There are inconsistent findings regarding accreditation status and quality indicators.
In colorectal surgery, supporters of accreditation have proposed that accrediting programs for rectal cancer or inflammatory bowel disease may be beneficial in promoting higher quality and more standardized care for these patient populations.
The volume-outcome relationship is the observed association between provider case volume and patient outcomes, usually with increasing provider volume (hospital or surgeon) associated with improved patient outcomes.
Proponents of the volume-outcome relationship argue that regionalizing high-risk procedures to select high-volume providers can save patient lives.
Critics argue that it is unclear whether increased volume leads to improved quality or whether high-quality care attracts more volume, and volume measures penalize low volume but high-quality providers.
Health-care payers have incorporated structural measures into their criteria for “Centers of Excellence” to incentivize patients to utilize qualifying facilities or providers.
Structural Measure at the Practitioner Level
Examples of structural measures at the practitioner level include board certification and subspecialty training.
Overall, studies have generally shown improved outcomes for surgeons with specialty training.
However, it was unclear if the additional training or having a specialized practice was responsible for the difference in outcomes.
The Limitations of Structural Measures of Quality
The most significant downside to structural measures is their relative immutability, especially from the perspective of an individual surgeon.
While structural measures may have an important role in policy discussions and population-based planning, there may be little that the surgeon can change in the structure of their practice to ultimately impact patient outcomes.
The Donabedian Model (Part 2): Process
Process refers to what providers do to the patient or do for the patient; essentially, everything that occurs in the continuum of patient care constitutes a process of care.
The literature contains numerous clinical practice guidelines that describe treatment processes and algorithms that comply with the standard of care or represent best practices (e.g., NCCN, ASCRS Practice Parameters).
The difference between practice guidelines and process measures is that guidelines are often qualitative recommendations that often include gray areas of variable appropriateness, allowing for a physician’s clinical judgment and patient preferences.
In contrast, process measures (e.g., SCIP) are quantitative measurements, have simplistic measurement algorithms, and can be used to set standards of care.
A good process measure has the following characteristics: (1) it is explicit in its inclusion and exclusion criteria (denominator); (2) it is rigid in its requirements for satisfying the process (numerator); and (3) it is linked to outcomes.
These quality indicators establish the standard of care that patients should receive; they are explicit, quantitative, and evidence-based; and there is a growing trend by regulatory bodies and payers to use such quality indicators to set standards for appropriate care (e.g., perioperative antibiotics, normothermia, DVT prophylaxis).
Following baseline measurement of an organization’s adherence to a set of quality indicators, tailored interventions can then be designed and implemented to target areas of poor performance.
One of the best ways to identify processes of care is through randomized controlled trials (RCTs).

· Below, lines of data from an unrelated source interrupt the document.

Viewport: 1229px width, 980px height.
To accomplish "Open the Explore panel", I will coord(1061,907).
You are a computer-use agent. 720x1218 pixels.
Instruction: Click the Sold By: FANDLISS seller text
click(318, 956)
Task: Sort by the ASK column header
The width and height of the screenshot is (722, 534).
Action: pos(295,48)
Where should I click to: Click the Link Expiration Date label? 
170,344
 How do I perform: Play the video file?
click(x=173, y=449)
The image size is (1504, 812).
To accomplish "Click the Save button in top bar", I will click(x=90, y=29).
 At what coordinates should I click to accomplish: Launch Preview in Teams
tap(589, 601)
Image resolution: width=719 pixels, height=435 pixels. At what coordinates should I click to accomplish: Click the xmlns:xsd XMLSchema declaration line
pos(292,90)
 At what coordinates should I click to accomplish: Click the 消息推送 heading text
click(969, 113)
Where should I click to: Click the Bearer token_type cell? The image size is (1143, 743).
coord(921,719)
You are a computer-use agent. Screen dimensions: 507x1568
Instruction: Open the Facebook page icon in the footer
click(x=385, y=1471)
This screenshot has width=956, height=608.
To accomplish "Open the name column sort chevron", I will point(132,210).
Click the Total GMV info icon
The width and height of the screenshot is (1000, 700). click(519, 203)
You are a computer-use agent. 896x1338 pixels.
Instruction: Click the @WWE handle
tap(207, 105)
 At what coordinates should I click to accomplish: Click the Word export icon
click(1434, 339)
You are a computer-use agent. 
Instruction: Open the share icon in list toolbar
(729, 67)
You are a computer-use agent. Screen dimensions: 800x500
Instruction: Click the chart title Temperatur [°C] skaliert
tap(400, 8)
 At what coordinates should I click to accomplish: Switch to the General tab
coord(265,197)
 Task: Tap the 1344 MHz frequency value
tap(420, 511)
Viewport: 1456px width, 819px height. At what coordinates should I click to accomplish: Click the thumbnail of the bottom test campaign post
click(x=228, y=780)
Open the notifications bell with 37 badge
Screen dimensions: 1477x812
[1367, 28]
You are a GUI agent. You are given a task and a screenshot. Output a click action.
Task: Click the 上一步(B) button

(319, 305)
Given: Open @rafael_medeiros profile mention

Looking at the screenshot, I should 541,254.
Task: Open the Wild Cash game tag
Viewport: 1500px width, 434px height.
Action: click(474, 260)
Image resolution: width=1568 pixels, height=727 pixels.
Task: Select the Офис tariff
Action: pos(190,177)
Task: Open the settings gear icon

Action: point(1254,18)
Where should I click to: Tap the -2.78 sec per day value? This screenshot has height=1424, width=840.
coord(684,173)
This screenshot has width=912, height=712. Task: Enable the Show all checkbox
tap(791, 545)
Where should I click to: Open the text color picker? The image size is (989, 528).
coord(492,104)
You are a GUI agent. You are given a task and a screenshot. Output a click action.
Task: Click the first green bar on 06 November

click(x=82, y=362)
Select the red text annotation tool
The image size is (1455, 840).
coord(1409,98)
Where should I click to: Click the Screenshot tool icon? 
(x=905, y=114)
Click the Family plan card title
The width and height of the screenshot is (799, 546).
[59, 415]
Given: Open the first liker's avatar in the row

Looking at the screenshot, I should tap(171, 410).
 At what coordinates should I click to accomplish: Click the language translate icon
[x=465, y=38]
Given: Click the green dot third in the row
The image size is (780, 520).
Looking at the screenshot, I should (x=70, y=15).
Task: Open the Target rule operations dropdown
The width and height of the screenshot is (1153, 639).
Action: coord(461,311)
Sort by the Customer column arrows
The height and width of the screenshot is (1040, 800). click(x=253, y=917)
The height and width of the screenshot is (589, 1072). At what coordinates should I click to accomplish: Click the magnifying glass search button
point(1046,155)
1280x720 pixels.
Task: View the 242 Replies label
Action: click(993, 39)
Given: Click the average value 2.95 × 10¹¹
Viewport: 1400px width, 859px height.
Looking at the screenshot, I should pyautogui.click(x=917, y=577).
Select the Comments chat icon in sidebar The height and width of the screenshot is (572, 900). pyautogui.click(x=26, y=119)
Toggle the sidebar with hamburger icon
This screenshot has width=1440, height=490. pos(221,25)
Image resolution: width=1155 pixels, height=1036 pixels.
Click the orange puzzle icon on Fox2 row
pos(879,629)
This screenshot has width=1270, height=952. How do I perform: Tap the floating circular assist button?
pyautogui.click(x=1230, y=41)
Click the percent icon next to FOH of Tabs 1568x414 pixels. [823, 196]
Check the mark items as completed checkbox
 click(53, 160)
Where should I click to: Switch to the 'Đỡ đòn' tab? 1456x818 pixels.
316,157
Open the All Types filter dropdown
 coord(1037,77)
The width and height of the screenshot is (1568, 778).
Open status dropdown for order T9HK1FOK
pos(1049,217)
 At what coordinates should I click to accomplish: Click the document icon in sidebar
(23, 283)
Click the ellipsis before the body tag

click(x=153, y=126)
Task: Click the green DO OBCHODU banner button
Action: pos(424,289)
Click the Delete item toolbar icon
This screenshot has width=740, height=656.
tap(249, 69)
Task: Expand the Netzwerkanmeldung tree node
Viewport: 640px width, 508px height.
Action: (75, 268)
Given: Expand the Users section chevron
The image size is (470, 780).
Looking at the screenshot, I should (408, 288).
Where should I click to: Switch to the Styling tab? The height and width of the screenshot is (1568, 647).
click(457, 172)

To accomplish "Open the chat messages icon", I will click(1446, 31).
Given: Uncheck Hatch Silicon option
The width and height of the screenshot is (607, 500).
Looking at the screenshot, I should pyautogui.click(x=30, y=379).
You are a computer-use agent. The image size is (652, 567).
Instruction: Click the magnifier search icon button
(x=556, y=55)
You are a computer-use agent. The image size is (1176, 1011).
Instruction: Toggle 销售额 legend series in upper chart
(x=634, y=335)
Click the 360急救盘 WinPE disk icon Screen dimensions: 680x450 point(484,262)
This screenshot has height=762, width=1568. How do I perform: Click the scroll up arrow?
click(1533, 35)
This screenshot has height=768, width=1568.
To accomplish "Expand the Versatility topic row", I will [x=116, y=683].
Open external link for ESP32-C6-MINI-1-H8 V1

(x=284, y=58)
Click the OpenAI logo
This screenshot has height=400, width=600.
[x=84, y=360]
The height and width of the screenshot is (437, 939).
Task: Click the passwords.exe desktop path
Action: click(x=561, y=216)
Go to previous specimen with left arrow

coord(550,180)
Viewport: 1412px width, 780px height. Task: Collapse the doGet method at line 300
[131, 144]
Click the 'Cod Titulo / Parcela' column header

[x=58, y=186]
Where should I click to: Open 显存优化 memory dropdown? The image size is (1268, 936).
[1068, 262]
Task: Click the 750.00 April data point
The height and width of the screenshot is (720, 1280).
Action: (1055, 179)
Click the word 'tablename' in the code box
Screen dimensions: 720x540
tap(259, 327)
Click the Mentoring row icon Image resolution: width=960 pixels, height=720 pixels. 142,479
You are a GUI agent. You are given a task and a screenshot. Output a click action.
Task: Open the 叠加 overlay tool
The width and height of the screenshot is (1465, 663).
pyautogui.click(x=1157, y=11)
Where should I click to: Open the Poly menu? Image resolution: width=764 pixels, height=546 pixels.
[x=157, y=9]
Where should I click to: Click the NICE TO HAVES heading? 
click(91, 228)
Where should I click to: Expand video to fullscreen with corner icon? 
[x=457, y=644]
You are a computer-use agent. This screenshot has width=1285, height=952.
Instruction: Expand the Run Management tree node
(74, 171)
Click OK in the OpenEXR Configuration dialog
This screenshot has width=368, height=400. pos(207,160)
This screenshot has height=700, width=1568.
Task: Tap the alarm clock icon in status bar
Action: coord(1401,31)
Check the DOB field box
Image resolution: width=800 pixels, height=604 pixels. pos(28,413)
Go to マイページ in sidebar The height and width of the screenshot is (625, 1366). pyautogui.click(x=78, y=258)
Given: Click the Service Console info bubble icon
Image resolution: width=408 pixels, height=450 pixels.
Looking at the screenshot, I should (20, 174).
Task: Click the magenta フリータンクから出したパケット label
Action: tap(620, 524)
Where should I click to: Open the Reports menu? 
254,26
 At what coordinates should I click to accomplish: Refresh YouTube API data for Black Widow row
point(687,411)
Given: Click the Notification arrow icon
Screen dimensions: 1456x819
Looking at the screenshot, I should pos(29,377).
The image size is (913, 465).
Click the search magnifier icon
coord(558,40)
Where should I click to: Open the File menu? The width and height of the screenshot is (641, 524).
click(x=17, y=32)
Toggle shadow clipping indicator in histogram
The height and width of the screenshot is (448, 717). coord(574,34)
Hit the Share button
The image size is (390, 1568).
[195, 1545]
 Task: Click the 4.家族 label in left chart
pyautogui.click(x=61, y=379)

Limitations of Process Measures
One of the limitations of process measures is that it is often difficult to prove that performance of a process measure directly results in improved patient outcomes.
A second limitation is that there are no validated quality indicators for many areas in surgery where quality improvement may be warranted.
A third limitation is that data collection to measure adherence to process measures or quality indicators is often labor- and cost-intensive.
There also may be limited benchmarks against which an organization’s performance can be compared.
The Donabedian Model (Part 3): Outcomes
Outcomes are the end result of receiving health care.
Traditionally, surgeons have examined their outcomes through morbidity and mortality conferences.
The objectives of outcome measurement are to evaluate and compare providers as a means to inform providers and patients, adjust financial compensation, and facilitate quality assurance and improvement.
In order to make valid comparisons between providers, appropriate patient risk adjustment must be performed.
Patient factors + Effectiveness of care + Random variation = Outcome.
“Patient factors” represent the patient’s variables, such as their diagnosis, age, gender, socioeconomic status, comorbidities, and illness severity.
“Effectiveness of care” relates to the nature of the intervention being studied.
“Random variation” is perhaps best described by the saying: “You can do everything wrong and have a good outcome, and you can do everything right and have a bad outcome.”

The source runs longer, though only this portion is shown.